Alerting + Runbooks Pattern
How to turn observability data into a healthy alerting setup — pages that matter, runbooks that work, alert hygiene that prevents pager fatigue.
Alerting + Runbooks Pattern
How to turn observability data into a healthy alerting setup — pages that matter, runbooks that work, alert hygiene that prevents pager fatigue.
TL;DR (human)
Alert on user-impacting failures, not on every anomaly. Each alert has a runbook with five sections (symptoms / verify / mitigate / diagnose / resolve). Tune alerts on a cadence: aim for > 80% page-worthy ratio. Pager fatigue is the silent killer of on-call quality.
For agents
What deserves an alert
A signal becomes an alert when all of these hold:
- User-impacting (or will be soon).
- Actionable by the on-call responder.
- Recoverable within minutes-to-hours by a single responder.

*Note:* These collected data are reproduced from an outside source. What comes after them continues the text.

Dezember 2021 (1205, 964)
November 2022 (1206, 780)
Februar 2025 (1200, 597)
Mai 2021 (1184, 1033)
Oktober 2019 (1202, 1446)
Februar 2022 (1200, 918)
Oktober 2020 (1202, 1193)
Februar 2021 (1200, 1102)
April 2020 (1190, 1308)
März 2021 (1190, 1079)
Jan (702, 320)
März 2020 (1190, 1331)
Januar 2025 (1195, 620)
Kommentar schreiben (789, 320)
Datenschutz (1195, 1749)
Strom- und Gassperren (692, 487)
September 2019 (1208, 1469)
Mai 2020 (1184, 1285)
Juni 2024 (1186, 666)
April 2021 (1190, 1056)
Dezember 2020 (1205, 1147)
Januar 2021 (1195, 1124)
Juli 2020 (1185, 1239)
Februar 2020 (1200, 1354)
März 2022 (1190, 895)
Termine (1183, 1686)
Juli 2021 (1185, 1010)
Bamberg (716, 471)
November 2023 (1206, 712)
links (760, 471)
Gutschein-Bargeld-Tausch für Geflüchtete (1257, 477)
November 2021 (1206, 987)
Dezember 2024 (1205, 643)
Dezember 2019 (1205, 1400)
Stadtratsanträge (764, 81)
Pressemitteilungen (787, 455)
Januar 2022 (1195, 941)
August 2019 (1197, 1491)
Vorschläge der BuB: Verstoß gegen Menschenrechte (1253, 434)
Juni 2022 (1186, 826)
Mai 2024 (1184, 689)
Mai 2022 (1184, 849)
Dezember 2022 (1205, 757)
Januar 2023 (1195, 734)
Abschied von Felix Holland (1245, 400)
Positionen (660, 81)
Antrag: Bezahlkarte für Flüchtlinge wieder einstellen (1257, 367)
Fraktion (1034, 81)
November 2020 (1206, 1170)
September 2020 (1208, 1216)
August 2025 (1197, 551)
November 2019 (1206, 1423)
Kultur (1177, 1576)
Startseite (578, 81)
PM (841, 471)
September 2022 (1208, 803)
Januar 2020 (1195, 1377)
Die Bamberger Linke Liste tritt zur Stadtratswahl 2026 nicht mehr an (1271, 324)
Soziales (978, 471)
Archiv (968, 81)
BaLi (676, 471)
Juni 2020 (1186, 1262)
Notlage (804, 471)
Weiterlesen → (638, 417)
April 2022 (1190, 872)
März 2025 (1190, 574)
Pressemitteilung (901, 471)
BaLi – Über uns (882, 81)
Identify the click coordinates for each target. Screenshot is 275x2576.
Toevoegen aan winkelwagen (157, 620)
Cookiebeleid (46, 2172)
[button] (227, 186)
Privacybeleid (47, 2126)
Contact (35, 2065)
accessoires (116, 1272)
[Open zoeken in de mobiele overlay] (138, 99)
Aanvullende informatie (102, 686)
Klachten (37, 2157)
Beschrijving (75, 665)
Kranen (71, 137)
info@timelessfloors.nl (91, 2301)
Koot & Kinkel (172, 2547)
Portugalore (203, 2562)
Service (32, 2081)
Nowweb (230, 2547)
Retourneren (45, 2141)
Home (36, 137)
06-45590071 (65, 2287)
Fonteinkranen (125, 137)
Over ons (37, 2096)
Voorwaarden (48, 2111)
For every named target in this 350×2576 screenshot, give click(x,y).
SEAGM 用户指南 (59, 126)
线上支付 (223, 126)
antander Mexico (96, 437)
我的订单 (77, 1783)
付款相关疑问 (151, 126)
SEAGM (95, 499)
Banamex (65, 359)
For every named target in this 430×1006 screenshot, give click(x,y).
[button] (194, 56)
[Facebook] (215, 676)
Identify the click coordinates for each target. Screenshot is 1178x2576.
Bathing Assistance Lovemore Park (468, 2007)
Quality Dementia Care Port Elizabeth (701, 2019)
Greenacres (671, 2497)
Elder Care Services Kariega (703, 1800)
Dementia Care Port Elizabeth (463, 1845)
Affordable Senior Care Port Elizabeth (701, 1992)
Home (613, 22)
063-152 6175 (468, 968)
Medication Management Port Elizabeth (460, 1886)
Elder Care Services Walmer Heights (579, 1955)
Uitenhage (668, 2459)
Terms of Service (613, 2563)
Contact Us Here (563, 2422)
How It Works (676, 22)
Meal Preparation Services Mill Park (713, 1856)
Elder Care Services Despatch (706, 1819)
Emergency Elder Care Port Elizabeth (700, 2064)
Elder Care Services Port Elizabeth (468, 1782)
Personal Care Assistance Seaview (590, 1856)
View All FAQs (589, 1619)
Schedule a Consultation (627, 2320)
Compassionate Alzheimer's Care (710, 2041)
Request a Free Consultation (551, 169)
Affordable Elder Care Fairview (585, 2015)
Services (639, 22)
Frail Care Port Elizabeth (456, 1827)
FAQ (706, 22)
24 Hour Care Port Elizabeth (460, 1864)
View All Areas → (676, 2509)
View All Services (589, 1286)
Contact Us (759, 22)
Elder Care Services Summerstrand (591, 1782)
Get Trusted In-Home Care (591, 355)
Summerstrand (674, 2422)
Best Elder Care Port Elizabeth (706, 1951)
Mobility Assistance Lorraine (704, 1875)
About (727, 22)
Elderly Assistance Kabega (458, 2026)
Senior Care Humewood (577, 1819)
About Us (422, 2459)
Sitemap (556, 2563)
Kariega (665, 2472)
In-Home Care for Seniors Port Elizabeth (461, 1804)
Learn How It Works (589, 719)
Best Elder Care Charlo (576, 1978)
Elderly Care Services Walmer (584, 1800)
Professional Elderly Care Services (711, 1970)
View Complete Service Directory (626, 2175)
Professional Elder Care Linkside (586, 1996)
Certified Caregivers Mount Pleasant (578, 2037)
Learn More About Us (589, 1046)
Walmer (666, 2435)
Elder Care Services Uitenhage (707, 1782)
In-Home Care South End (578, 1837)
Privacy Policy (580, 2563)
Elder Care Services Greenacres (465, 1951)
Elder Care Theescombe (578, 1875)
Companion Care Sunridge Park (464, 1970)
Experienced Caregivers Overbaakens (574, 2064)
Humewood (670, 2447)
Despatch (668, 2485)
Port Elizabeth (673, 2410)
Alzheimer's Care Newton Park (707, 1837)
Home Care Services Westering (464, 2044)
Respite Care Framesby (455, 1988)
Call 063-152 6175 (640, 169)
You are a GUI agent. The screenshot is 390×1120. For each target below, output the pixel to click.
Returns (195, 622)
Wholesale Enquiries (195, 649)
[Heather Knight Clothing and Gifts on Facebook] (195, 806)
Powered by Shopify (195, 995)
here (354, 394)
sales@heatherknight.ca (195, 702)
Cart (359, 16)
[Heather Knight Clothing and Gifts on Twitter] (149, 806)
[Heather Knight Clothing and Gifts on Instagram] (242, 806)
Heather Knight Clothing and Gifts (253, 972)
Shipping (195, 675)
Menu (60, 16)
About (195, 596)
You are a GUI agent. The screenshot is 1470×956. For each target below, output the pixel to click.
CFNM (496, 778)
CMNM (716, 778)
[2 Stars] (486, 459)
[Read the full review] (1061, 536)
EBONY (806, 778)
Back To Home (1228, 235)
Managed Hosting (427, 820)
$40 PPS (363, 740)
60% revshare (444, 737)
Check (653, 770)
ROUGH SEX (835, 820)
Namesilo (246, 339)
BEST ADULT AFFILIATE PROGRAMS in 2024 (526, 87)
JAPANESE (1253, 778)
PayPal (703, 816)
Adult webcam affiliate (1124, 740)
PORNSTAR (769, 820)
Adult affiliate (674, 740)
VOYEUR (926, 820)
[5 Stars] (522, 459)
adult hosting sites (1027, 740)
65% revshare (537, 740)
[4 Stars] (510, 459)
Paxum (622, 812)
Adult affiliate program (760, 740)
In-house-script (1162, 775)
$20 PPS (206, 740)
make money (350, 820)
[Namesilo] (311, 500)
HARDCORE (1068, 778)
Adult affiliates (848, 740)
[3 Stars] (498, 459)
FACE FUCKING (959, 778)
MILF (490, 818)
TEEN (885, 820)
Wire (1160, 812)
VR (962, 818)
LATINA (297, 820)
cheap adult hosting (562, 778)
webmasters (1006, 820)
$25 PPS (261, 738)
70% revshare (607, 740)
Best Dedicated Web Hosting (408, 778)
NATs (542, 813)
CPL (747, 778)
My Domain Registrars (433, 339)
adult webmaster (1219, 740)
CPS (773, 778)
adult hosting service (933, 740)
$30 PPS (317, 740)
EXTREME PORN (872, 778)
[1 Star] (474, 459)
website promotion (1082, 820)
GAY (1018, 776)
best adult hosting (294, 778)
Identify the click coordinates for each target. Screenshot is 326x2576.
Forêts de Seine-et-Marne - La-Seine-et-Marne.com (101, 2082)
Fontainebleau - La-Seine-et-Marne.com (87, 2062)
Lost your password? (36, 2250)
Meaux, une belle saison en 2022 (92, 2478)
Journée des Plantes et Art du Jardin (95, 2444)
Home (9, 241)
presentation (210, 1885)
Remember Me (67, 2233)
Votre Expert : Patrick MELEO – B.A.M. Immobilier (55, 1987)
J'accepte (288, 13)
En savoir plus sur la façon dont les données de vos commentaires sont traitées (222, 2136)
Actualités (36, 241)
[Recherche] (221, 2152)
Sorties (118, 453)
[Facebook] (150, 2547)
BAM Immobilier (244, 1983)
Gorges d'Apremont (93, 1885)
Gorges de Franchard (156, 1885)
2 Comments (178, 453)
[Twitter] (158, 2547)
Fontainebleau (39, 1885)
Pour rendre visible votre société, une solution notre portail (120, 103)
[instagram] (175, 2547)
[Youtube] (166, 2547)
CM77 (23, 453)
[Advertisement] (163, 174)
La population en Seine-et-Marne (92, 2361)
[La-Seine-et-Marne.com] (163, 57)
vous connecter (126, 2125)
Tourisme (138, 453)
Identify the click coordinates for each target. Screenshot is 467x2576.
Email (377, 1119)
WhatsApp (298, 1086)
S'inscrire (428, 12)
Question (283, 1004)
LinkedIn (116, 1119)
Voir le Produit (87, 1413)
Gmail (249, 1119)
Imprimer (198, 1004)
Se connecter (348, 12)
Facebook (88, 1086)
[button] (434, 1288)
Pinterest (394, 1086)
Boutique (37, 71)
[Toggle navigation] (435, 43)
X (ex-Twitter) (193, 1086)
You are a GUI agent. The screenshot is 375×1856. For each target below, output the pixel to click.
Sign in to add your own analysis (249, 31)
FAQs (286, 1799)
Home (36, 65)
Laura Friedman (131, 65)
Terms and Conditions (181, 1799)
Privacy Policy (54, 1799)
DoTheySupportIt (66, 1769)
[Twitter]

- Confirmable (the responder can verify the alert is real).
If any condition fails, it's not an alert:
- Not user-impacting → dashboard / weekly review.
- Not actionable → diagnostic; not paging-worthy.
- Recovery requires team effort → SEV escalation; broader response, not single page.
- Cannot confirm → false-positive risk; tune the signal first.
Alert types
Symptom alerts (preferred): "the user-visible thing is broken".
- p95 latency for journey X > Y for N minutes.
- Error rate for endpoint Z > 1%.
- Synthetic check for golden path failing.
Cause alerts: "an underlying thing is failing".
- DB connection pool saturation.
- Disk > 90% full.
- Queue depth growing > rate.
Symptom alerts catch what users see. Cause alerts catch what produces those symptoms.
Both are needed. Symptom alerts as the primary; cause alerts as predictive (catch before the symptom).
Burn-rate alerting (SLO-based)
Modern best practice: alert on SLO error budget burn rate, not on raw thresholds.
SLO: 99.9% over 30 days
Error budget: 0.1% = 43.2 minutes of badnessBurn rate = current error rate / acceptable error rate.
| Burn rate | Time to exhaust 30-day budget | Page? |
|---|---|---|
| 1× | 30 days | No |
| 2× | 15 days | Maybe — slow burn |
| 14× | 2 days | Yes (high severity) |
| 100× | 7 hours | Yes (critical) |
Multi-window approach (catches both fast and slow burn):
- Fast window (5 min): burn rate > 14× over 5 min → critical alert.
- Slow window (1 h): burn rate > 1× over 1 h → warning.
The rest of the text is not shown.